In particolare accade in Sicilia, dove molti sindaci sono esasperati perché i migranti fuggono da tutte le parti, saltano le recinzioni dei centri di accoglienza, si dileguano per le campagne, e i cittadini protestano perché hanno paura che gli stranieri siano portatori di contagio. Ma la temperatura si alza soprattutto in politica.

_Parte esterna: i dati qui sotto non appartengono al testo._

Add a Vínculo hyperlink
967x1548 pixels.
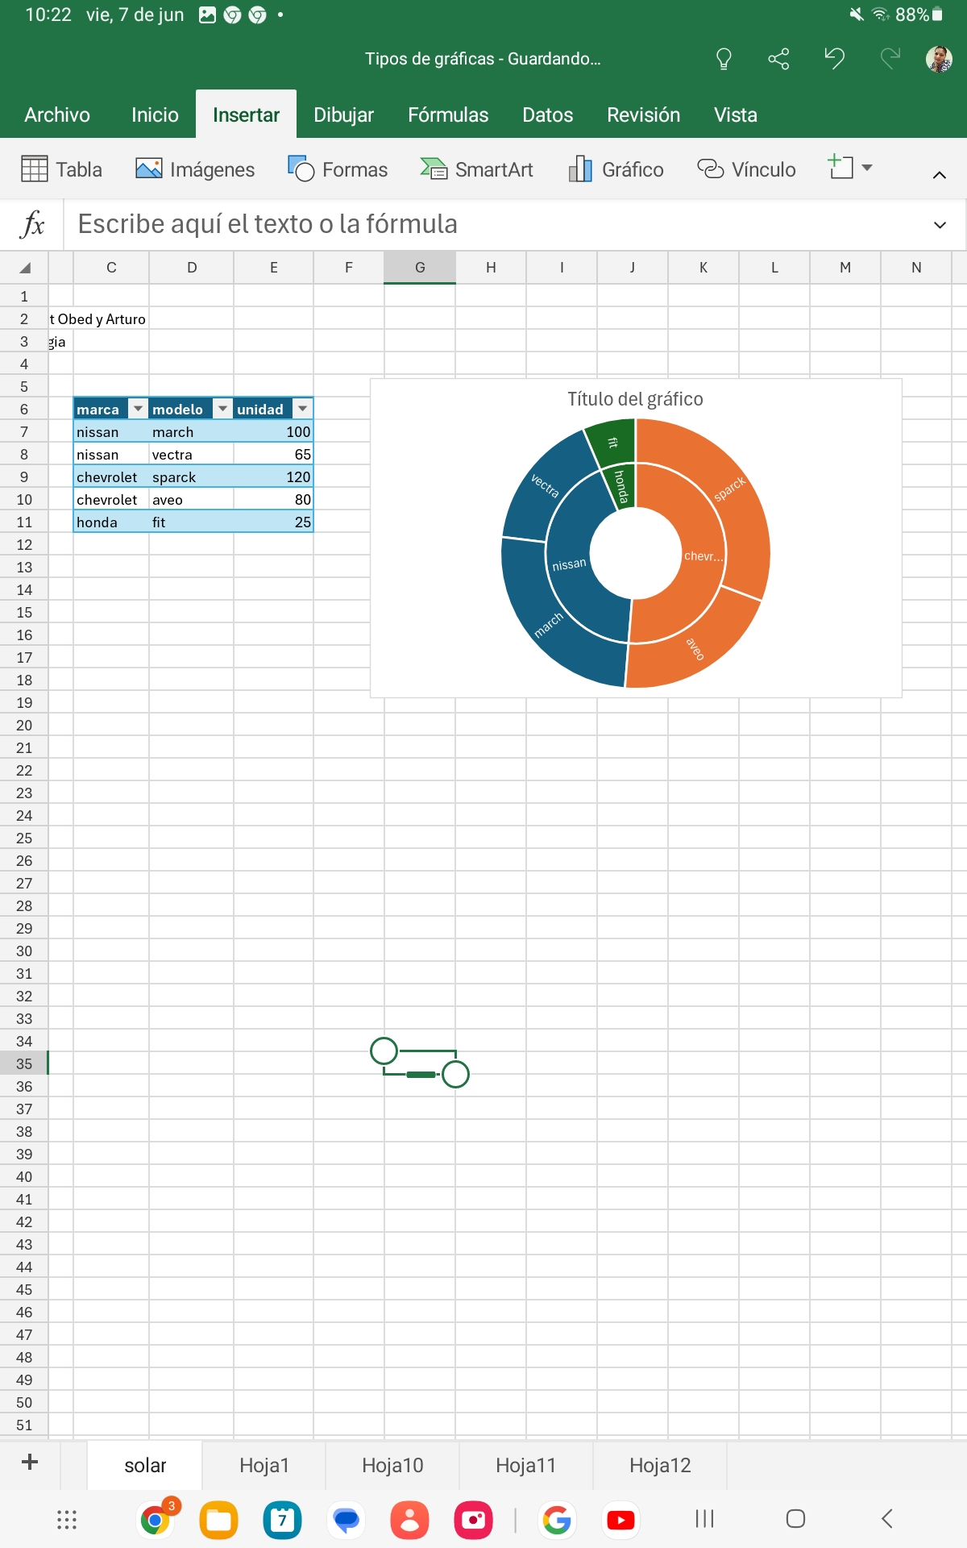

Matteo Salvini batte e ribatte sul tema. Ma a preoccupare il governo sono i Governatori, e non solo quelli di destra. Nei giorni scorsi aveva fatto la voce grossa Massimiliano Fedriga, dal Friuli. Anche Toscana e Emilia-Romagna, però, come il ministero dell’Interno ha toccato con mano, non vogliono più migranti.
E se persino il mite Alberto Cirio, che governa il Piemonte, annuncia le barricate, si prospetta un’estate davvero difficile per Luciana Lamorgese. Che ieri sera entrava al Consiglio dei ministri intenzionata a dare battaglia, numeri alla mano. «L’emergenza sanitaria – dice – incide fortemente anche sulla disponibilità dei territori ad accogliere i migranti, seppure con test sierologico o con tampone negativo, e concentra soltanto su alcune regioni il peso della redistribuzione».